Siobhan looked up. ‘What is it?’
He was reading as he approached. ‘Bloody marvellous,’ he gasped. ‘Don’t ask me how they did it, but they did it.’
‘What?’
‘They’ve traced one of the accounts already.’
Siobhan’s chair fell back as she got to her feet, hands grabbing at the fax. As Bain relinquished it, he asked her a simple question.
‘Who’s Claire Benzie?’
‘You’re not in custody, Claire,’ Siobhan said, ‘and if you want a solicitor, that’s up to you.
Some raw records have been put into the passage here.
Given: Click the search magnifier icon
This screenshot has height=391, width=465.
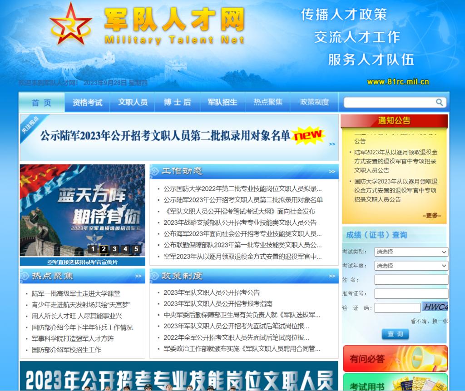Looking at the screenshot, I should point(439,102).
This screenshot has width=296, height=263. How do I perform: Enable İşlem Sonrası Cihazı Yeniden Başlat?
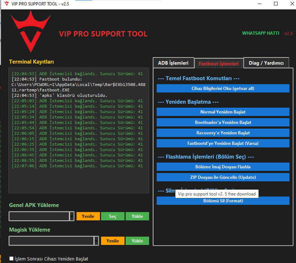tap(11, 259)
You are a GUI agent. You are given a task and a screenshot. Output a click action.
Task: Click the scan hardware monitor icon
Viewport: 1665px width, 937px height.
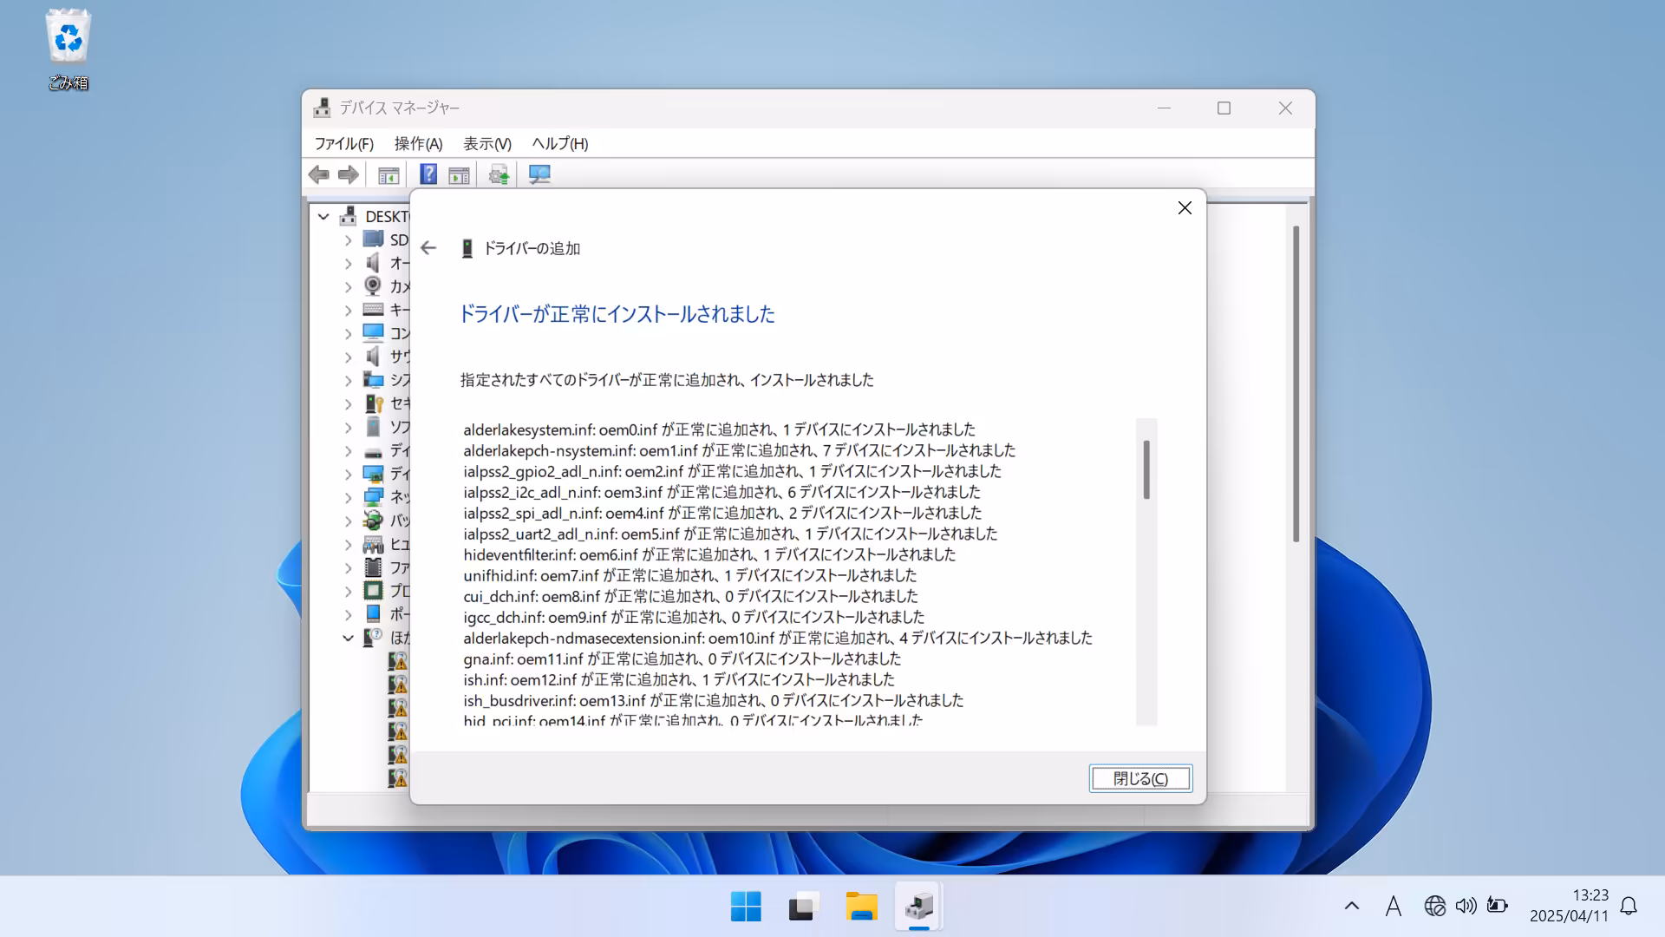point(539,175)
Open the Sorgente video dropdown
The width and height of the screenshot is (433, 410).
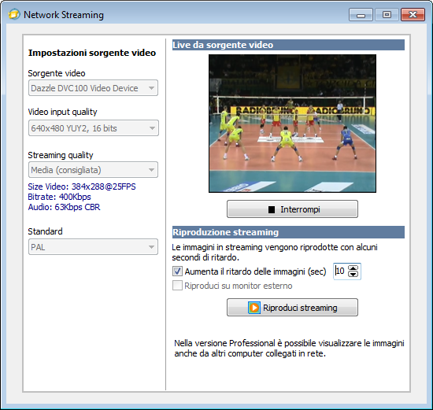click(x=94, y=88)
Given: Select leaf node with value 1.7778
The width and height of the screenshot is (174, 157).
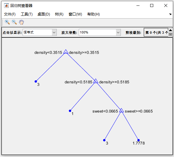Looking at the screenshot, I should [x=139, y=140].
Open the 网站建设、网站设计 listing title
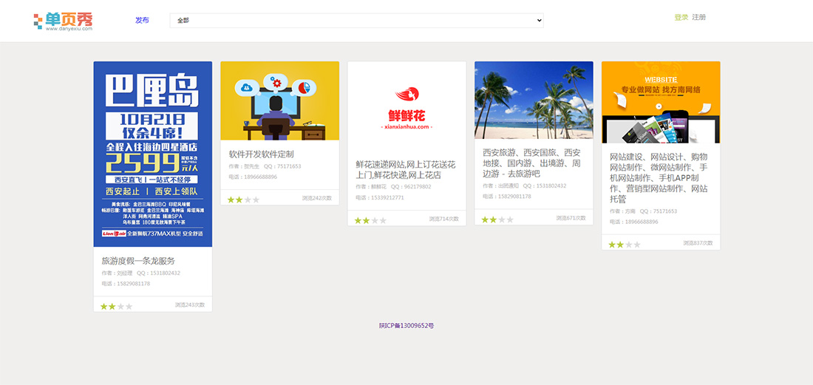813x385 pixels. click(659, 178)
But I’d like your permission to make a tape recording.’
‘Sounds serious,’ Claire Benzie said. They’d picked her up at her flat in Bruntsfield, driven her to St Leonard’s. She’d been compliant, not asking questions. She was wearing jeans and a pale pink turtleneck. Her face looked scrubbed, no make-up. She sat in the interview room with arms folded while Bain fed tapes into both recording machines.
‘There’ll be a copy for you, and one for us,’ Siobhan was saying. ‘Okay?’
Benzie just shrugged.
Bain said ‘okey-dokey’ and set both tapes running, then eased himself into the chair next to Siobhan. Siobhan identified herself and Bain for the record, adding time and place of interview.